TASK DESCRIPTION: The answer consists of the lines from the line holding "Select the On handing over row label" through the last line of the entries, retyped exactly, and nothing else. No pictures belong in it.

DATASET RECORDS:
=-=-=

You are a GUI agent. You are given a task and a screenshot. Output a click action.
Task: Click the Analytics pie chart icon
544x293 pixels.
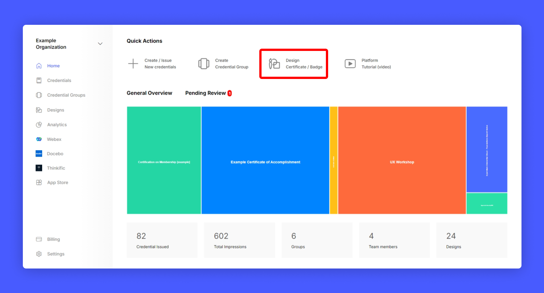click(39, 125)
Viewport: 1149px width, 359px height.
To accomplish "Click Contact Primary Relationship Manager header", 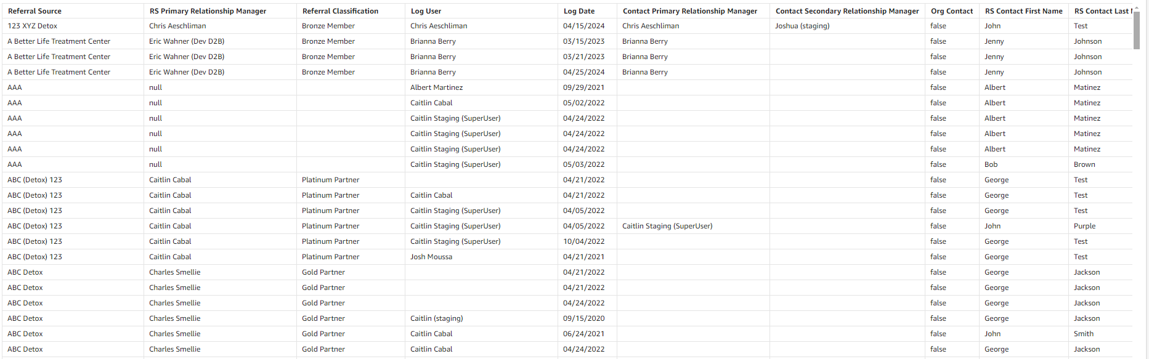I will [x=689, y=11].
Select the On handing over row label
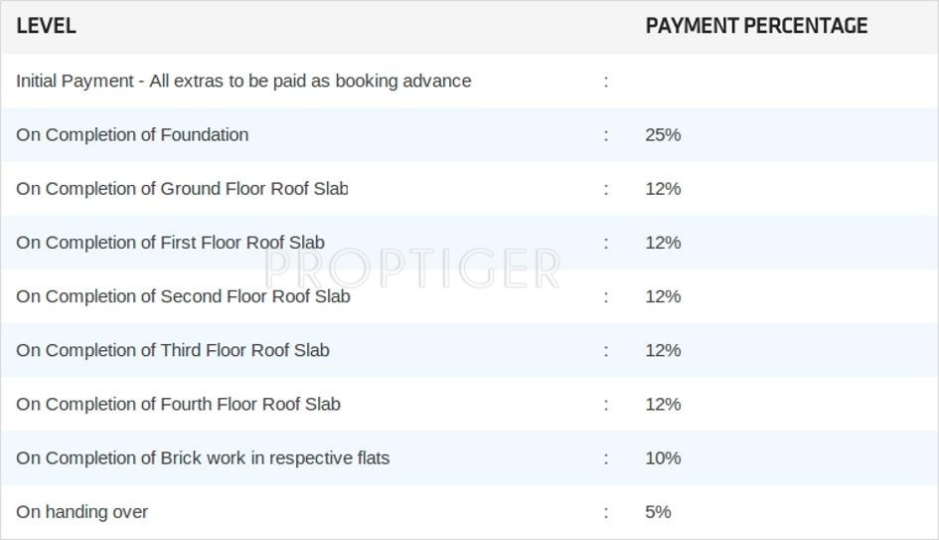 81,511
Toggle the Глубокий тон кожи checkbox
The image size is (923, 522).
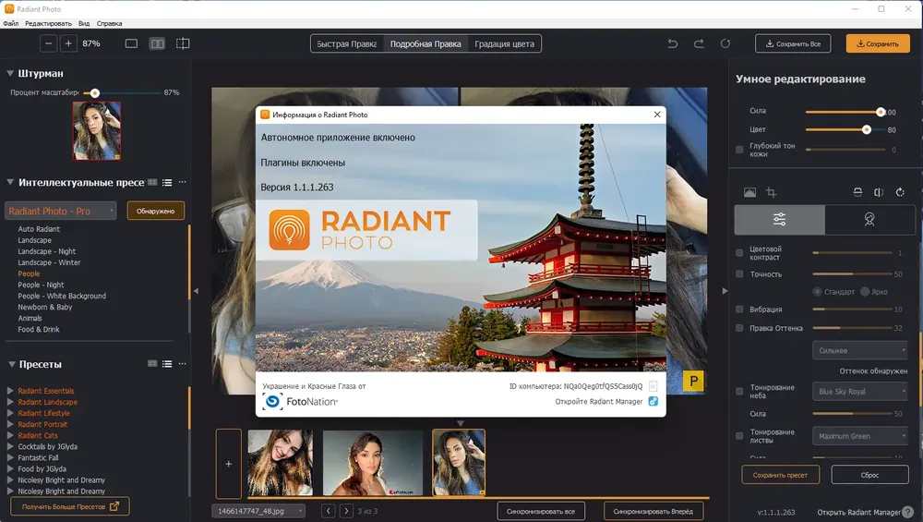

=-=-=

ANSWER TO THIS TASK:
Select the On handing over row label
 81,511
Toggle the Глубокий тон кожи checkbox
The image size is (923, 522).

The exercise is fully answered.